FORCES
V. Ryan © 2002 - 2023

A Static Load : A good example of this is a person seen below, on the left. The person is stood still, he is not moving. The force downwards is STATIC (sometimes called a static load). The load changes to a Dynamic Load when the person begins to move / walk.

INTERNAL RESISTANCE

Internal Resistance : The person in the diagram below, is sat on the mono-bicycle and the air filled tyre is under great pressure. The air pressure inside it pushes back against his weight.

TENSION

Tension : The rope is in “tension” when the two people pull on it. This stretching puts the rope in tension.

COMPRESSION

Compression : The weight lifter finds that his body is compressed by the weights he is holding above his head.

SHEAR FORCE

Shear Force : A good example of shear force is seen with tinsnips and aviation shears (see below). The two handles put force in different directions on the pins that holds the parts together. The force applied to the pins is called shear force.

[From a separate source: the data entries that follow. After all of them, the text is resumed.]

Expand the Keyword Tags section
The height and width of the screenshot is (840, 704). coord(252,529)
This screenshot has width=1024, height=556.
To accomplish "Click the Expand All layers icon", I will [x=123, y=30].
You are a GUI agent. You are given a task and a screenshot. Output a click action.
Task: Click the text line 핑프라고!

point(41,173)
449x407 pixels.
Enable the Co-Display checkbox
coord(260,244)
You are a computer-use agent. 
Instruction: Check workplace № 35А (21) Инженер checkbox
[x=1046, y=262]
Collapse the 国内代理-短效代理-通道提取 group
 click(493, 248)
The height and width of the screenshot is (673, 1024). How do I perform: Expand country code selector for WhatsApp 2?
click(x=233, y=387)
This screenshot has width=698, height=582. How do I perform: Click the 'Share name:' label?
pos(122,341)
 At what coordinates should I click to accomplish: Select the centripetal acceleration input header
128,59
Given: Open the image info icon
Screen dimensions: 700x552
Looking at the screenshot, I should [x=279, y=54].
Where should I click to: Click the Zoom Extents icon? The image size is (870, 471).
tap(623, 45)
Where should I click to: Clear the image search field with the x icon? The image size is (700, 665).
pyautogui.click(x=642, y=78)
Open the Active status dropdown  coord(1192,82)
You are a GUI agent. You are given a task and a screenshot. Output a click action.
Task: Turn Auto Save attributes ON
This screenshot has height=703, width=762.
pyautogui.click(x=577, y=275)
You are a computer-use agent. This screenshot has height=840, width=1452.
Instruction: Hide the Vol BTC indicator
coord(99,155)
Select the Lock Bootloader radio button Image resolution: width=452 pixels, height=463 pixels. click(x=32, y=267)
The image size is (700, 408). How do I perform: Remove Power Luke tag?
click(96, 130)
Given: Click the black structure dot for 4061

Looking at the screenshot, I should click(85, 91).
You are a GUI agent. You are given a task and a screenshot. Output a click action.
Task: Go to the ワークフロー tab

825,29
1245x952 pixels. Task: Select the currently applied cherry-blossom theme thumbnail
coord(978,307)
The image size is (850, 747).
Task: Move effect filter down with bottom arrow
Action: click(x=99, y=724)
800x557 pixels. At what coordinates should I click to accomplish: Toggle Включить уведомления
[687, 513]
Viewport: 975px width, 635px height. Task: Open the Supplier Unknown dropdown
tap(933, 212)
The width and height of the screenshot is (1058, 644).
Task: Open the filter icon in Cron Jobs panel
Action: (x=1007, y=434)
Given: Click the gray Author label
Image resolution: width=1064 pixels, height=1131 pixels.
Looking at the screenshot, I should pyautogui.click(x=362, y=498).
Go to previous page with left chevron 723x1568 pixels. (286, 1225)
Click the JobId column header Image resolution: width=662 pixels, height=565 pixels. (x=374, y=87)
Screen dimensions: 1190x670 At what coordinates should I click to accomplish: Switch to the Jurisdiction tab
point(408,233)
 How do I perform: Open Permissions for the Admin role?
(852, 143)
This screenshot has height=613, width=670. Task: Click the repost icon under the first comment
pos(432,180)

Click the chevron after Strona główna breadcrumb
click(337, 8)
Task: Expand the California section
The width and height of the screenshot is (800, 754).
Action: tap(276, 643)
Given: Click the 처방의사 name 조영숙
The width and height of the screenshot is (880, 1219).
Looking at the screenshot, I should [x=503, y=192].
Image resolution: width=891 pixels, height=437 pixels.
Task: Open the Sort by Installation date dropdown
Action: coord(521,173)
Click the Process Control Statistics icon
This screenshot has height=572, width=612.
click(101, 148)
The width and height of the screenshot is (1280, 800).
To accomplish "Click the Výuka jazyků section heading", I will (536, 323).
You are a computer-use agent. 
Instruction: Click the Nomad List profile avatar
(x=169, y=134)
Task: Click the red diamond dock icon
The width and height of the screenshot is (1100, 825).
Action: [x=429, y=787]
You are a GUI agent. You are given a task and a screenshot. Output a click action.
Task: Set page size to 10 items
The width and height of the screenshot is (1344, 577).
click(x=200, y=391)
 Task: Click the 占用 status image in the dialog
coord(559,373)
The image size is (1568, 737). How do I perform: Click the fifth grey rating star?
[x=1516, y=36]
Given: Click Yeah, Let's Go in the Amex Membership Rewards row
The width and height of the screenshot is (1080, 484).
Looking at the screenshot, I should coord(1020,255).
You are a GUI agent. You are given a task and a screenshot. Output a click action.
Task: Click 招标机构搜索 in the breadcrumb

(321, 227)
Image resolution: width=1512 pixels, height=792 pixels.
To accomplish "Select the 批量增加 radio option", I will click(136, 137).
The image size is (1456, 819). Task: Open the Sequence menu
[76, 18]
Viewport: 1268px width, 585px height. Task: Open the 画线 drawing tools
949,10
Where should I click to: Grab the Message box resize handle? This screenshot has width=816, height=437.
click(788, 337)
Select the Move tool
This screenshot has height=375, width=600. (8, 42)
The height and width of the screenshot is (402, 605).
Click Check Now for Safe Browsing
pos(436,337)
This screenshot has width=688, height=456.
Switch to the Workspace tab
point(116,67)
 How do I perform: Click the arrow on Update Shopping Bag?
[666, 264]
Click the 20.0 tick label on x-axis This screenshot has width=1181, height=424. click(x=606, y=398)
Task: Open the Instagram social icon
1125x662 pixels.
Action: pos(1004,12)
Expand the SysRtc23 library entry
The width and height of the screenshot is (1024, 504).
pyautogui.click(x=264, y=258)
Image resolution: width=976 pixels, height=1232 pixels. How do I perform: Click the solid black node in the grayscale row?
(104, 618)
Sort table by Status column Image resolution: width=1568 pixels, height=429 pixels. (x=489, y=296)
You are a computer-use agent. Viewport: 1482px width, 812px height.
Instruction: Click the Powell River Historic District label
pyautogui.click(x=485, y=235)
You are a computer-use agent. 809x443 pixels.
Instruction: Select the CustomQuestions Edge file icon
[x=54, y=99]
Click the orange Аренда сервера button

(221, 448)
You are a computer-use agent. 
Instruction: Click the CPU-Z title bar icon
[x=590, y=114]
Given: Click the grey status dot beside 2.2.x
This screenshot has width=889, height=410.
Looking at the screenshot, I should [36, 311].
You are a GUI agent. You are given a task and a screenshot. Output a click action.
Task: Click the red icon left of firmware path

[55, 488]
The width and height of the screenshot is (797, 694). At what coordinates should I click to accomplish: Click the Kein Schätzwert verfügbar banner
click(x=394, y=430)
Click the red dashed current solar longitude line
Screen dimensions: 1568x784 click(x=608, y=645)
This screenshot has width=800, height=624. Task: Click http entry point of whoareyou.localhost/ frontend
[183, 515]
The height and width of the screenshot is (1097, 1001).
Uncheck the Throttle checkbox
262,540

Another example of shear force:

The number of heavy books ‘piled’ on the shelf, puts pressure on the screws holding the metal bracket to the wall. There is a downward force due to the weight of the books and an opposite force due to the resistance of the wall. This is eventually too much for the screws and their heads ‘shear’ away. The shelf and books fall to the floor.

TORSION

Torsion : The plastic ruler is twisted between both hands. The ruler is said to be in a state of torsion.

When steel is heated to ‘red’ heat, it can be twisted. This creates ‘torsion’ in the steel, a twisting force.